The drugs used in the study interfere with the formation of pyrimidines, molecules that are important components of the nucleotides that make up RNA and DNA. Cancer cells must have access to pyrimidine to increase their numbers and produce uridine nucleotides, the primary fuel source for cancer cells, which multiply, grow and die rapidly. Disrupting the rapid but fragile pyrimidine synthesis pathway targeted by some chemotherapy drugs can starve cancer cells and cause them to spontaneously death (apoptosis).
The new study, led by scientists from NYU Langone Health and its Perlmutter Cancer Center, shows how cancer cells survive in a hostile environment caused by a constant lack of energy from glucose (the chemical term for blood sugar) needed for tumor growth. A better understanding of how cancer cells evade drug attempts to kill them in low-glucose environments could lead to the development of more effective combination therapies, the researchers said.
The findings, published in the journal Nature Metabolism, showed that the low-glucose environment in which cancer cells live delays cancer cells from consuming available stores of uridine nucleotides, making chemotherapy less effective by slowing the rate of cell death.
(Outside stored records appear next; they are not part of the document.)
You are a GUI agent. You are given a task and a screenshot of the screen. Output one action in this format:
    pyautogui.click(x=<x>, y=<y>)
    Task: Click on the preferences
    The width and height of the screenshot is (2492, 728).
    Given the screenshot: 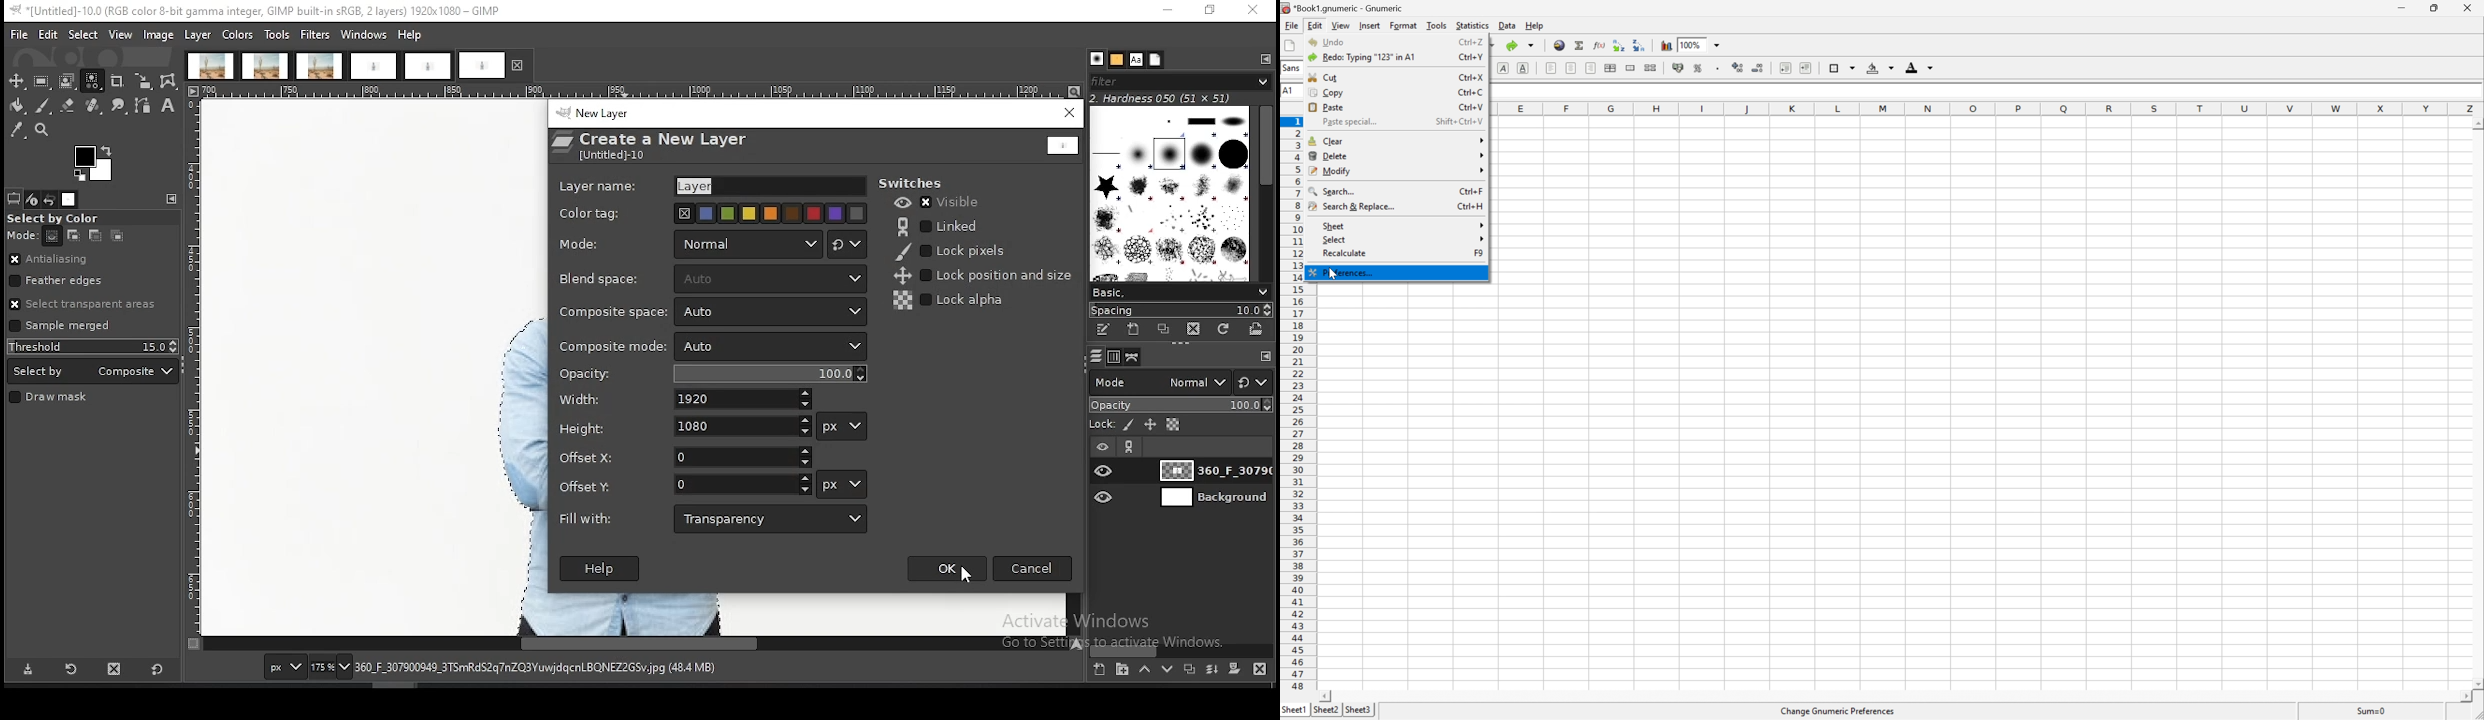 What is the action you would take?
    pyautogui.click(x=1394, y=271)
In other experiments, the low-glucose tumor microenvironment also failed to activate two proteins, BAX and BAK, located on the surface of mitochondria, the cell’s fuel generators. Activation of these trigger proteins destroys mitochondria and immediately triggers a series of caspase enzymes that help initiate apoptosis (cell death).
The study shows how cancer cells manage to compensate for the effects of a low-glucose tumor microenvironment, and how these changes in cancer cell metabolism minimize the effectiveness of chemotherapy
“The results of the study explain what has remained unclear until now, how altered tumor microenvironment metabolism affects chemotherapy: Low glucose slows the uptake and depletion of uridine nucleotides, which are essential for cancer cell growth, and inhibits apoptosis (death) of cancer cells,” said study senior investigator Richard Possemato, PhD, assistant professor of pathology at New York University Grossman School of Medicine and a fellow at Perlmutter Cancer Center.
The results of the study can be used to develop chemotherapy or combination therapies that will alter or trick cancer cells into responding to a low-glucose microenvironment in the same way they would respond to an otherwise stable glucose microenvironment.
With these findings, diagnostic tests can be developed to determine how a patient’s cancer cells will respond to a low-glucose microenvironment and predict how well a patient might respond to a particular chemotherapy.